■ Information
= Beginning of Section =

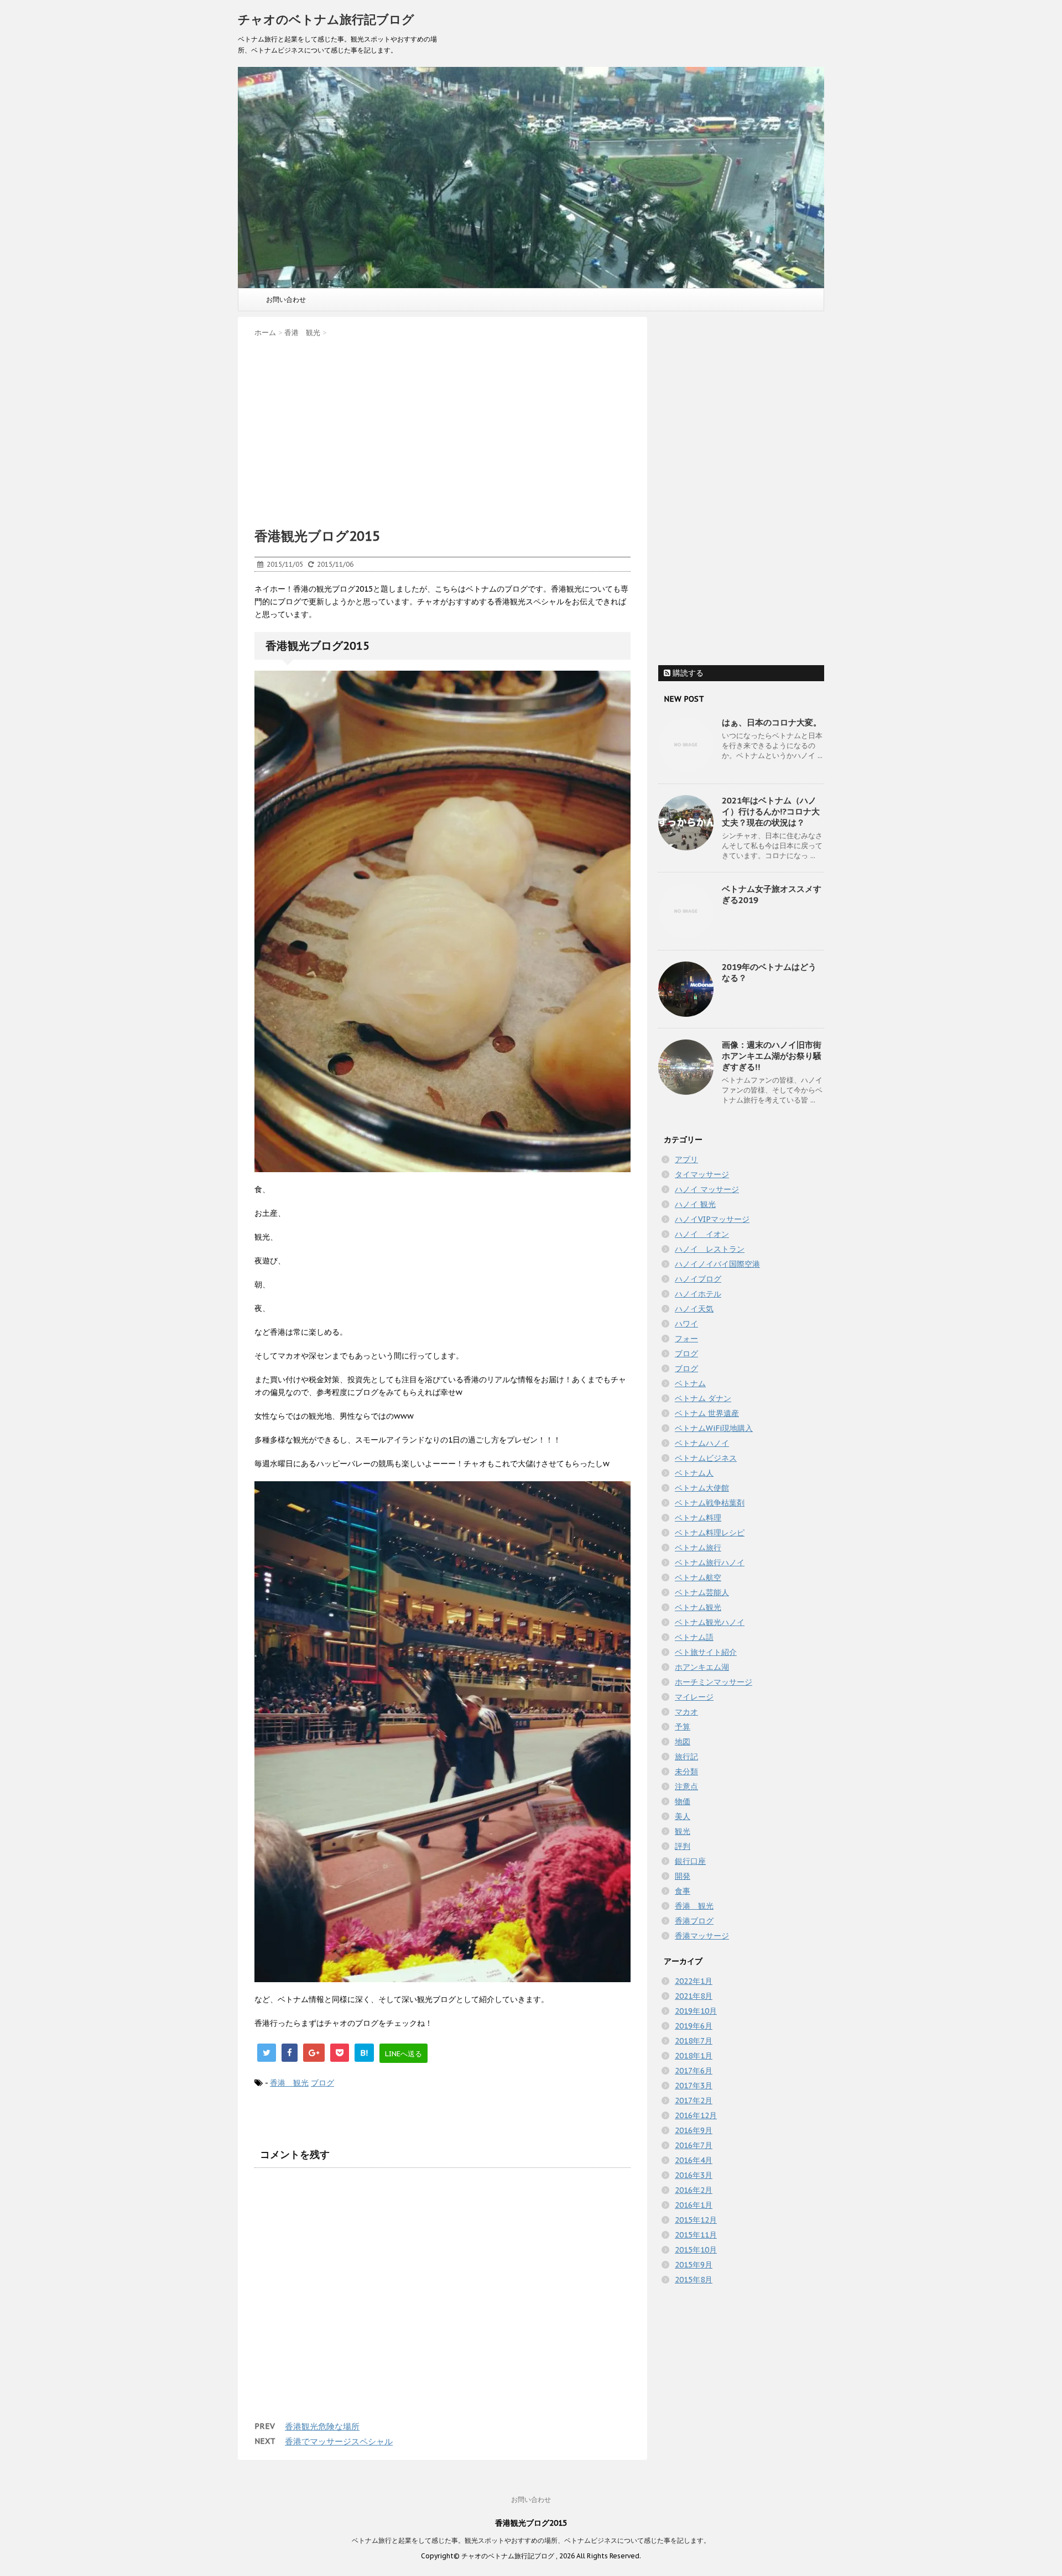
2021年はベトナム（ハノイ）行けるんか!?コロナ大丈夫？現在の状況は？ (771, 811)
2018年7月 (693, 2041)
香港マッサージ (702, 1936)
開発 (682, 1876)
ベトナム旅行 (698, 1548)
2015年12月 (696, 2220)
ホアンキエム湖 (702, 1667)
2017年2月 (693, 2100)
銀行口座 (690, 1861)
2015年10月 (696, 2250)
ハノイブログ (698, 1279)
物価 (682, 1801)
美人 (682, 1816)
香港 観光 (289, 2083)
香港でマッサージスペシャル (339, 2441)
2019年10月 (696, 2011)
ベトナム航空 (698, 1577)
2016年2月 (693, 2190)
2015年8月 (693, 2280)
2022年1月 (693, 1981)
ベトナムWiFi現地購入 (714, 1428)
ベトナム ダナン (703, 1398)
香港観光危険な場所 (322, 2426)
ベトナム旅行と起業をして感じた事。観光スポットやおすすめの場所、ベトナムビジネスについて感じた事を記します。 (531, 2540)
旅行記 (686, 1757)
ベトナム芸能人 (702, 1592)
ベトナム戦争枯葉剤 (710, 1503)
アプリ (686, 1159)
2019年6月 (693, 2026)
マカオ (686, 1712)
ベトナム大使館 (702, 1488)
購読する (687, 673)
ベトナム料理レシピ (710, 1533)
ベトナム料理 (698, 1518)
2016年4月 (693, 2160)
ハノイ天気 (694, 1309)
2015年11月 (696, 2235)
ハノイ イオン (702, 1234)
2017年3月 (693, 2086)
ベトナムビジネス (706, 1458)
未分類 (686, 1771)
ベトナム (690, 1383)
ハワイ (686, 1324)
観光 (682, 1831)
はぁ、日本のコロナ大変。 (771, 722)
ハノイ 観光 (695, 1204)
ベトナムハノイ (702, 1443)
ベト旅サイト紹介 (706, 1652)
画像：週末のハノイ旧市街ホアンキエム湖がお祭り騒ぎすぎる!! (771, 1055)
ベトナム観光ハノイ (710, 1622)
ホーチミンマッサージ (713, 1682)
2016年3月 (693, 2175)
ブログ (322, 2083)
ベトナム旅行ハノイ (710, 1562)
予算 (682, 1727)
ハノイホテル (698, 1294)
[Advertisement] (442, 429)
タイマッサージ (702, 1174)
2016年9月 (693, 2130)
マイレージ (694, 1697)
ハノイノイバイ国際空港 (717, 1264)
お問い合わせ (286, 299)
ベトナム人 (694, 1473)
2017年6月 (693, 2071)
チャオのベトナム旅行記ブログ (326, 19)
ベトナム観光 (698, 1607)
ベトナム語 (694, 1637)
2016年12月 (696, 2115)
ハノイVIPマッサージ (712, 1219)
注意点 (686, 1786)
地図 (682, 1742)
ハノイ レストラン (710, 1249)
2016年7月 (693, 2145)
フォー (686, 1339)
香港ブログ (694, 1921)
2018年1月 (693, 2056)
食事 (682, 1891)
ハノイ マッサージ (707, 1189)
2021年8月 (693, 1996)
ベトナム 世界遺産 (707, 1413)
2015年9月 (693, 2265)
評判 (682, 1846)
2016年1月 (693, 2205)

= End of Section =
= Beginning of Section =

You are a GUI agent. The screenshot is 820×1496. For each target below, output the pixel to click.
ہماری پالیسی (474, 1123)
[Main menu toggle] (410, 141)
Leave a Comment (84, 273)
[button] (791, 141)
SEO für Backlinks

= End of Section =
= Beginning of Section =

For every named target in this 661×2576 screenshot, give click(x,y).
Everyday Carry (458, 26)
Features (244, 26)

= End of Section =

■ Exercise details
Would you output, from the records above, exactly the run of lines that starts at the line containing "2018年1月 (693, 2056)" and ends at the line containing "2016年1月 (693, 2205)", and only that run?

■ The answer
2018年1月 (693, 2056)
食事 (682, 1891)
ハノイ マッサージ (707, 1189)
2021年8月 (693, 1996)
ベトナム 世界遺産 (707, 1413)
2015年9月 (693, 2265)
評判 (682, 1846)
2016年1月 (693, 2205)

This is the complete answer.